Mais la guerre est là, tant interne qu'externe et les armées ont besoin de matériel. Il se démènera pour fournir bois, plomb et salpêtre (pour la confection de la poudre). Sa conscience le poussera même à aller au-delà de ce qu'on lui demande, bien qu'il semble que ses résultats n'aient pas été ce qu'il escomptait en ce qui concerne le salpêtre.
1793 est l'année de la mort du roi et donc d'un nouveau serment de fidélité à la République et de haine au roi alors que l'ancien jurait fidélité à la nation et au roi. Ce sera pour lui, l'année où il abjurera la religion catholique, où il intronisera son successeur comme prêtre, où il cessera de tenir les registres communaux.
Ce sera aussi l'année où la répression de la guerre dite « de Vendée » fit rage et où tant de villages furent détruits comme Le Pellerin distant de 3 kilomètres. Danghin parvint à sauver St Jean de la destruction.
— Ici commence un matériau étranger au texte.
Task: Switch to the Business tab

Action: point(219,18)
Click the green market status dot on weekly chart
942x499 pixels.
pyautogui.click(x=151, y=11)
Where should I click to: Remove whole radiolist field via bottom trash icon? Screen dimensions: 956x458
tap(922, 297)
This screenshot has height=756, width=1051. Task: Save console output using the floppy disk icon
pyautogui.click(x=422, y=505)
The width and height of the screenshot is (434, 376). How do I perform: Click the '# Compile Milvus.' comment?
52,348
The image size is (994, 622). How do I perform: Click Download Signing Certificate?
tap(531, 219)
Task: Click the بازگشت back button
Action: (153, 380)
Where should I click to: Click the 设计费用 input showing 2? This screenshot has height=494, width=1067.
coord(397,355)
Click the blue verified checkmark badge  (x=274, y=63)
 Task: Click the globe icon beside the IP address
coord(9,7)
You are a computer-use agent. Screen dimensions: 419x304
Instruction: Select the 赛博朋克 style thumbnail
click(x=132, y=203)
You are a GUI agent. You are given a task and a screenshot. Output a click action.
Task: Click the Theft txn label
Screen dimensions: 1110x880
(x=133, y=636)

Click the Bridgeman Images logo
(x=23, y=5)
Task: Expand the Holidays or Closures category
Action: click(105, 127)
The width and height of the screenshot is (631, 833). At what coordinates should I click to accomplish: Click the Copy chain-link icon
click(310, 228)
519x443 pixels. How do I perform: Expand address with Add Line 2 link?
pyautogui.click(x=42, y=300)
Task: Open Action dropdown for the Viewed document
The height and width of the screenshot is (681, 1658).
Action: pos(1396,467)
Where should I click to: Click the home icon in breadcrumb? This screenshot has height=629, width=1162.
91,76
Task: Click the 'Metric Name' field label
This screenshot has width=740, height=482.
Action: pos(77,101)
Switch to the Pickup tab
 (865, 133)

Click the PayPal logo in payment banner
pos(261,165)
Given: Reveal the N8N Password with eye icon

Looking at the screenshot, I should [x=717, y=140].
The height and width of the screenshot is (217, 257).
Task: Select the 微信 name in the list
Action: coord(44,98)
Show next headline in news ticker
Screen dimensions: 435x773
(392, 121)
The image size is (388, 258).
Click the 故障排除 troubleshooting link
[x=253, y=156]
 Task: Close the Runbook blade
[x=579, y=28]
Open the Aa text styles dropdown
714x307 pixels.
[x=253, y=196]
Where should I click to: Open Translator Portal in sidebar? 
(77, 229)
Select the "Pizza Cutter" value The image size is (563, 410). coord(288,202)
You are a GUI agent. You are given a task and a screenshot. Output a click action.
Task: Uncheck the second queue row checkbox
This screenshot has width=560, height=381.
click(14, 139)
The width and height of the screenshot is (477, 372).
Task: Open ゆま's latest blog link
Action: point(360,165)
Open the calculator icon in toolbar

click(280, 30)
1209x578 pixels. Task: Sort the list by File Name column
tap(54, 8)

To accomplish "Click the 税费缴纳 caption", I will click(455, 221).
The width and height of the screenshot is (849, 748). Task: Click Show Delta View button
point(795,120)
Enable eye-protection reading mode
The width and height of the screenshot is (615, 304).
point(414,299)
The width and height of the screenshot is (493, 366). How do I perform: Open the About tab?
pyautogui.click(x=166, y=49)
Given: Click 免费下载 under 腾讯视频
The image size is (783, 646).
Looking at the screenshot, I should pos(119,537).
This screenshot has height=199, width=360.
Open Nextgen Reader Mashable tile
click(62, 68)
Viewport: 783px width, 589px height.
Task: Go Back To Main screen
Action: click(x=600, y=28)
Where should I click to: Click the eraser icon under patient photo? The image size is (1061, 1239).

Il attendra l'an IV (1796) pour abandonner son poste de président du tribunal civil mais se fera élire juge de paix du Pellerin. C'est ce poste qu'il continuera de tenir sans discontinuer durant une vingtaine d'années en traversant les différents gouvernements. Ce n'est qu'au retour de la monarchie qu'il se verra écarté de toute vie publique lors de l'épuration qui s'en suivit. Il mourut peu de temps après en janvier 1817 après avoir vu revenir au pouvoir ce qu'il avait tant abhorré et combattu toute sa vie.